Hide WooCommerce Category Page Title

A WordPress website with the popular WooCommerce plugin shows a page title, automatically generated according to the category page being viewed.

For a WordPress website I was looking to remove the page title from view.

Hide the Category page title using CSS or programmatically with WooCommerce filters?

Often, the simple approach to hiding website content is to set the enveloping DIV’s CSS display setting to none.

The changes are made within the theme’s skin.css file. The file can be accessed from the WordPress admin view. Click on Appearance in the left menu and then select Editor. Usually the file opened is the file we’re interested in skin.css. But do check. Make your changes and click on the blue Update File button.

Looking at the page source the WooCommerce category title is a simple header, with a class of page-title, which can be used.

<h1 class=”page-title>Apples</h1>

To hide this category title with CCS the class is added to the theme’s style.css file, with the setting for the display:

.page-title{display:none;}

Dependant upon how your WordPress theme has been defined, you may need to further expand on the class path, or add important! to ensure the extra setting over rides and I’d implemented.

.page-title{display:none important!;}

Historically there have been issues regards hiding page content, making it only visible to search engines.

Most notable was the era when keywords were stuffed into a page, with many invisible to the visitor, but visible and targeting the search engine indexing robots.

From this stems the idea that hiding content should be taken with care. But note, menu items are hidden until the parent is hovered over. There are also effects such as sliders and moving imagery. These are accepted as website feature and expectations.

Looking to the future, when the new website theme has been completed and is operational. With the WooCommerce category title hidden programmatically in the functions.php file it is as a clear action, alongside of which sits appropriate commentary. With the inclusion in the CSS file of the title hiding, there is more chance of it being undone and shown, by accident on the future.

An alternative is to edit the WooCommerce template files. This can be the original plugin files, or a copy placed within the theme. A better a approach one which won’t be overwritten the next time the plugin is updated. However, occasionally there are changes to the WooCommerce templates which.

Whilst the WooCommerce category title may be hidden using CSS, I think a better approach is to do it programmatically, interacting with the WooCommerce variable values and hooks.
To hide the WooCommerce category title programmatically let’s begin by looking at the file generating the title output. The file of interest is

 /wp-content/plugins/woocommerce/templates/archive-product.php

We wish to override the section:

<?php if ( apply_filters( 'woocommerce_show_page_title', true ) ) : ?>
<h1 class="page-title"><?php woocommerce_page_title(); ?></h1>
<?php endif; ?>

by adding our override code in our functions.php located within the child theme being developed:

/wp-content/themes/child-theme/functions.php

As can be seen the header has a test to check whether woocommerce_show_page_title is true of false.

To hide the title set the value to false.

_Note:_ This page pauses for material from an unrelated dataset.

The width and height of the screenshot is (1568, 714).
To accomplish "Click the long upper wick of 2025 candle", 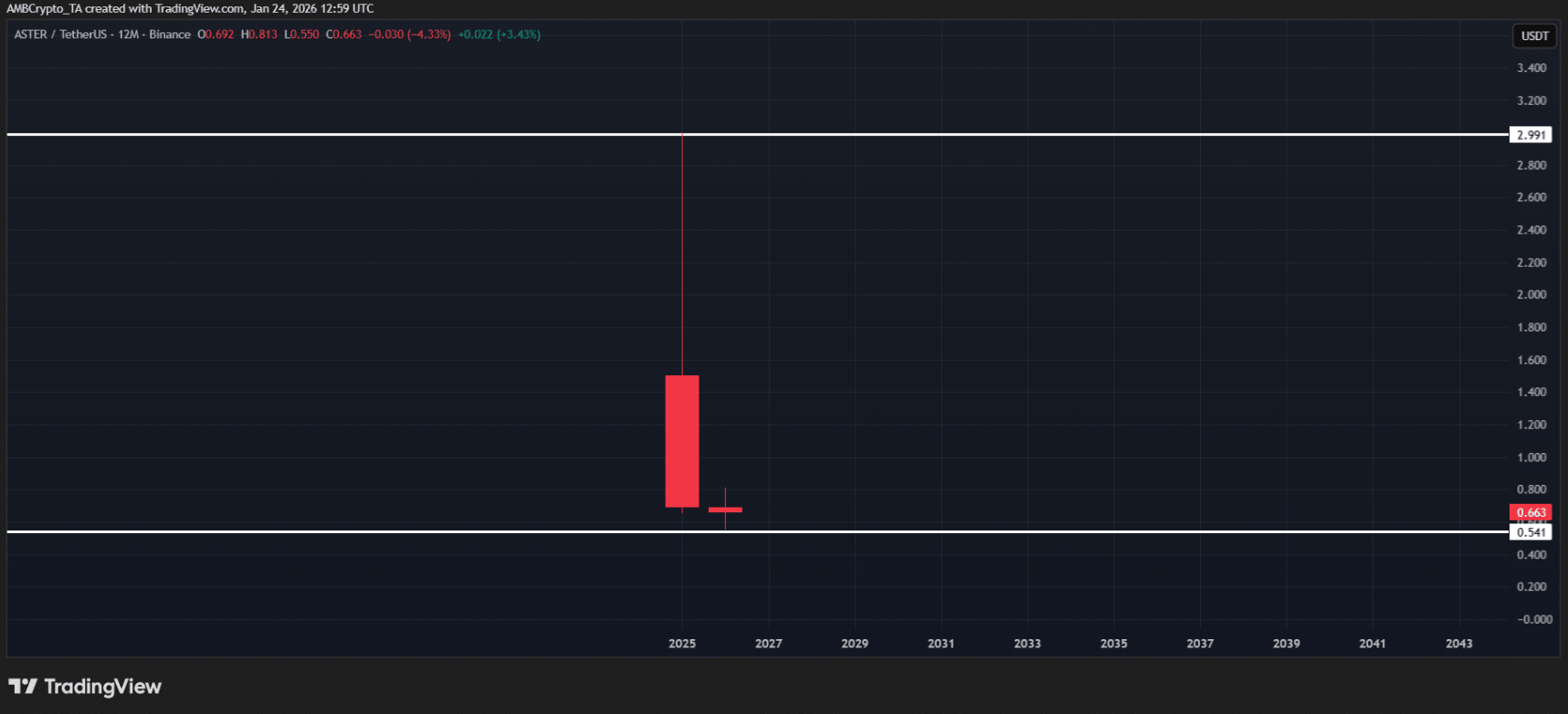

I added the following line in the functions.php file:

add_filter(‘woocommerce_show_page_title’,false);

I would favour editing the functions.php file over changing the CSS.

Making the changes in the functions.php file is more repeatable. A single line within the functions.php file. But the CSS approach may require further adaptation to ensure its implemented, dependent upon the wrapping of the title on the page and CSS precedence.

If you are making the edit changes via the WordPress appearance editor menu option. Making the changes to the CSS style.css file is probably your safest option. An error in your spelling may have an effect on the appearance of the website but it won’t be catastrophic, it can be really edited and corrected. However, misspelling the addition of content to the functions.php file may render your website a white screen.